Mr Evans gave chase after the lorry crashed into the overhanging roof of the 16th century home, trailing the vehicle 20 miles across Suffolk and Cambridgeshire to get its number plate.

He had spent the hours before the accident - which wrecked beams, tiling, a window and caused a large piece of wood to crash to the pavement - at Papworth Hospital, in Cambridgeshire, preparing for his double heart bypass.

A spokesman for Suffolk police said the matter had not been passed to the Crown Prosecution Service adding: “The lorry driver was reported for consideration of prosecution for careless driving and officers carried out a thorough investigation into the collision.

“The evidence presented in the investigation was considered by a civilian case officer, and the decision was made not to take any further action against the driver.”

Ms Cooper said she and her husband were also disappointed with the council's response, claiming that the authority's reaction was to send a virtually identical letter to the one they received after the house was hit in a separate crash a year ago.

She said: “All we wanted was someone to come here and investigate the problem but it doesn't seem like the council is taking it seriously. We have a duty of care to protect the building but the council should also have one or there could be more accidents.”

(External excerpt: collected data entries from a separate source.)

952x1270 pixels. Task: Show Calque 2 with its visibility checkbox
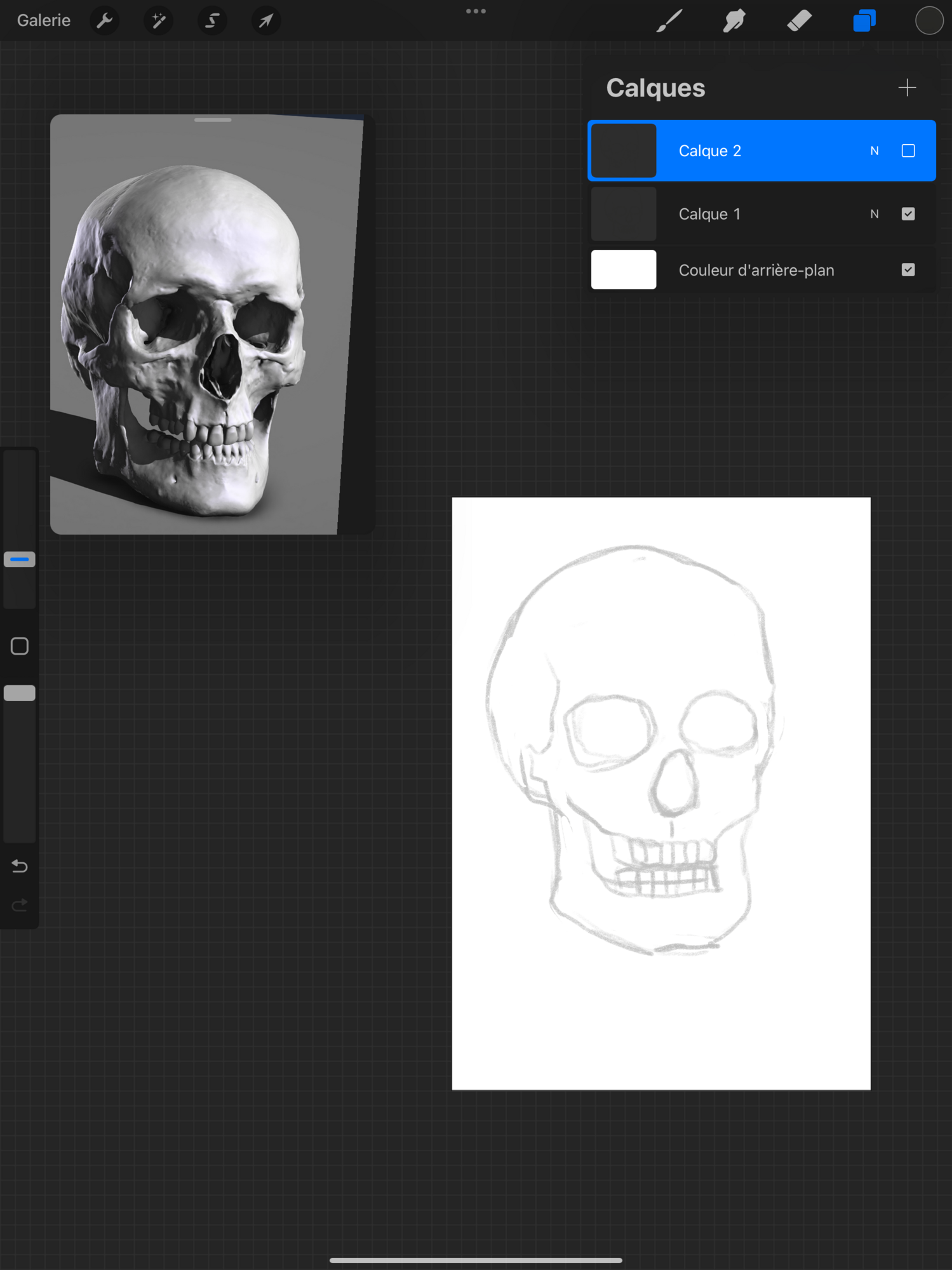908,151
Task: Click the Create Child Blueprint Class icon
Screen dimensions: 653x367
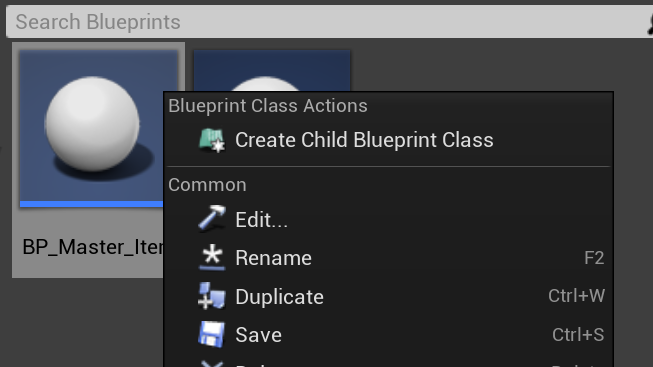Action: pyautogui.click(x=212, y=140)
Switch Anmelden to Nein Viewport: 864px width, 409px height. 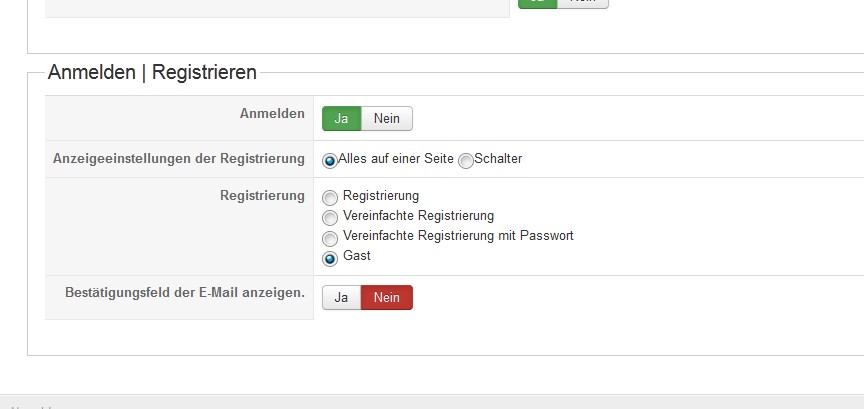[387, 119]
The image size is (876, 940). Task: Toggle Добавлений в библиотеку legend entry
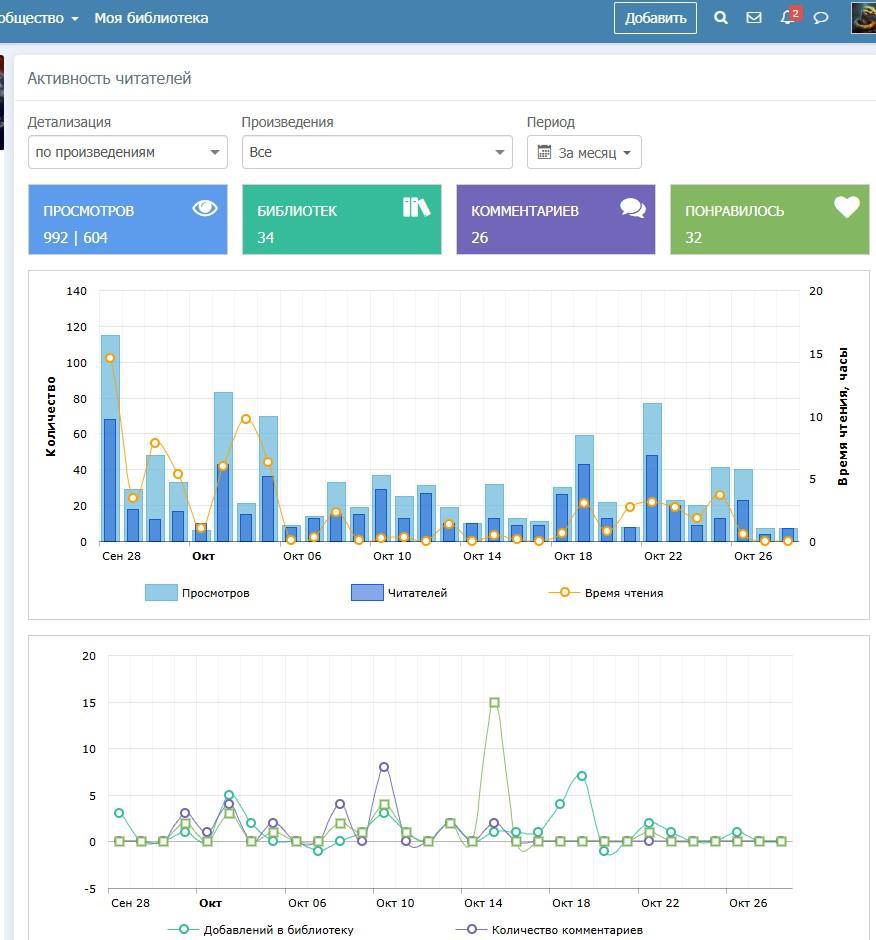(262, 930)
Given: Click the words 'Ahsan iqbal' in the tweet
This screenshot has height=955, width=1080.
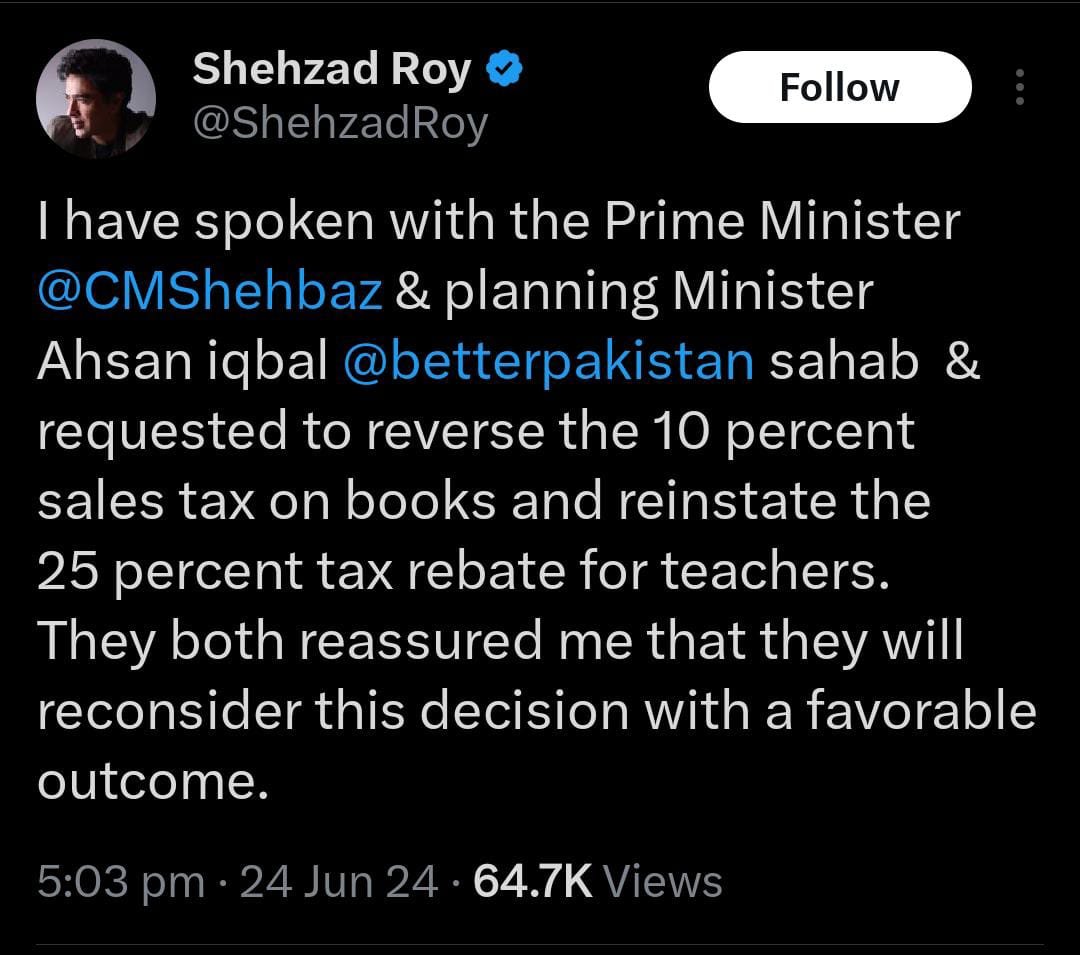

The couple said they were more encouraged by a meeting with local employer, Philips Avent, which has many lorries travelling through the village to access its factory site at Glemsford.

A county council spokesman said officers had not visited the site after the second incident but were aware of the problems having investigated the first accident.

He said the authority has now applied for a local transport grant to install some form of traffic priority measure which would ensure vehicles would have to slow down near the house.